母は、アルツハイマー型認知症と診断されて7年が経ちます。診断されて3年ほどは、私に病気の理解がなく大変な日々でした。母が認知症という症状を受け入れ、私が正しく認知症のことを理解してからは、穏やかで楽しい日常を送ることができるようになりました。ただ、現状に至るまでには、そのような日常を送る中で、母の認知症が初期から中期へ移行する時期に、進行する認知症を諦めるべきかどうか、葛藤がありました。
進行する症状とどう向き合う?
母のアルツハイマー型認知症の症状は、徐々に進行しています。初期の頃は出来ないことがあっても、工夫すれば困らず生活できていました。
- 日時がわからなければ、携帯電話で確認する
- 忘れそうなことはメモに残す
- 介護保険サービスや保険外サービスを使う
- 同じマンションや地域の方にも支援していただく
こんな具合です。お陰様で母は、今も変わらず毎日外出し、認知症とともに自分らしく生活できています。

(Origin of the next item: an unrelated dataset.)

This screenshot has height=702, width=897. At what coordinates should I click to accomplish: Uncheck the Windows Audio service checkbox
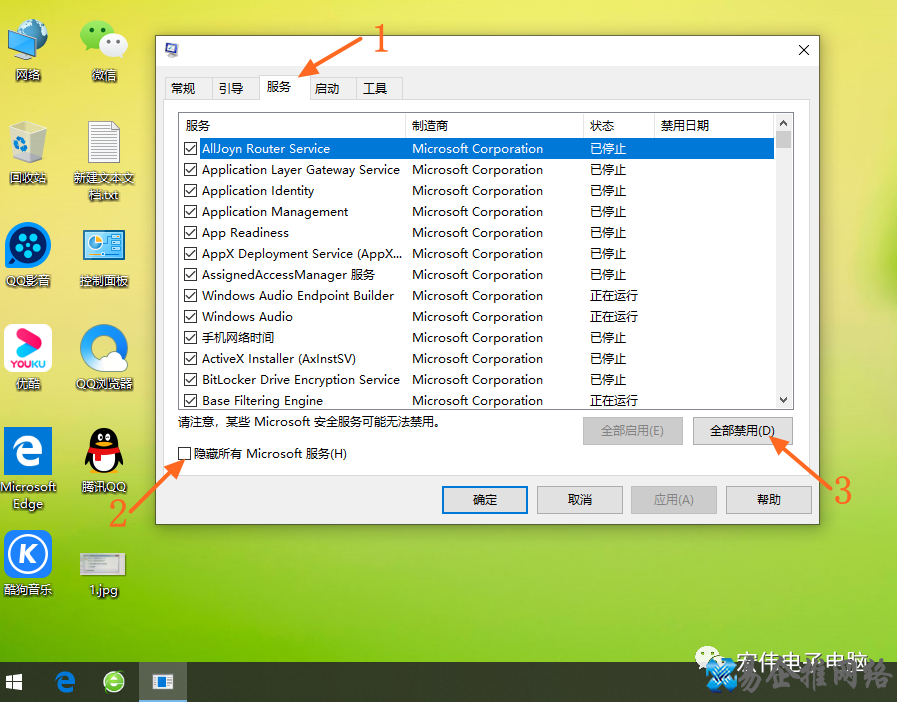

このような生活を長く続けることが出来ている理由の一つには、私たちが何事も諦めなかったからではないかと思っています。
諦めてなるものか、と工夫を重ねた日々
「毎日、やることがないのが辛い」と母が言うので、毎日出かけて人とのコミュニケーションを楽しめるように、出かける先を見つけました。
母が1人では目的地に行けなくなった時は、目的地に着けば楽しく過ごせるのだから、と諦めずに母が安全に目的地に着ける手段を探しました。
母がマラソンイベントのラン伴に参加した時は、「認知症には負けないぞ。」と自分の心意気を書きました。

私は、積極的に工夫しながら生活する母を見ていて、生活のいろいろなことをずっと続けていれば出来なくならないのではないか、と思っていました。食器の片付けやゴミの分別、鍵の開け閉めは、毎日母の仕事でした。何か生活に困りごとがあれば、工夫は出来ないか?と常に考えてきました。
進行とともに諦めないといけないことが増えてきた
しかし、症状の進行と共にだんだんと諦めなければならないことが多くなってきました。
- 以前は自分で行っていた血圧測定を先生主導に
- 鍵の開け閉めは、送迎に来てくださる方々にお願いするように
- ゴミは、ヘルパーさんや私が気付いたときに処理するように
私は、「諦める」という言葉が嫌いで、母のことでは絶対に諦めたくないと思っていました。母は、そんな私に振り回されて、少し生きづらさを感じていたかもしれません。
「諦める」ことで穏やかになった母
いろいろなことを諦めることがどうしても出来なくて、オレンジカフェのスタッフさんに相談しました。
すると、「諦める」ということはそんなにダメなことなんですか?と、一冊の本を紹介していただきました。
「諦める」とは、もう希望や見込みがないと思ってやめる(goo国語辞書)ことだと思っていましたが、「明らめる」と語源は同じだそうです。この本を読んで、私は諦めることに抵抗がなくなりました。母の今の状態を観察し明らかにして、そのことに納得し、次はどのように工夫すればよいかを考えられるようになりました。
今までの私は、工夫することばかり考えていました。「観察して明らかにすること。そして、そのことに納得すること。」が抜けていたと思います。
最近、ディサービスからは「少し前より穏やかになられた」と報告を受けました。また、音楽療法でも「今の方がいいね!」と先生がおっしゃいます。
私の諦められなかった想いが母には重かったのでしょう。
これからは、どんどん「あきらめて」、症状の進行を受け入れてから工夫を重ねていきたいと思っています。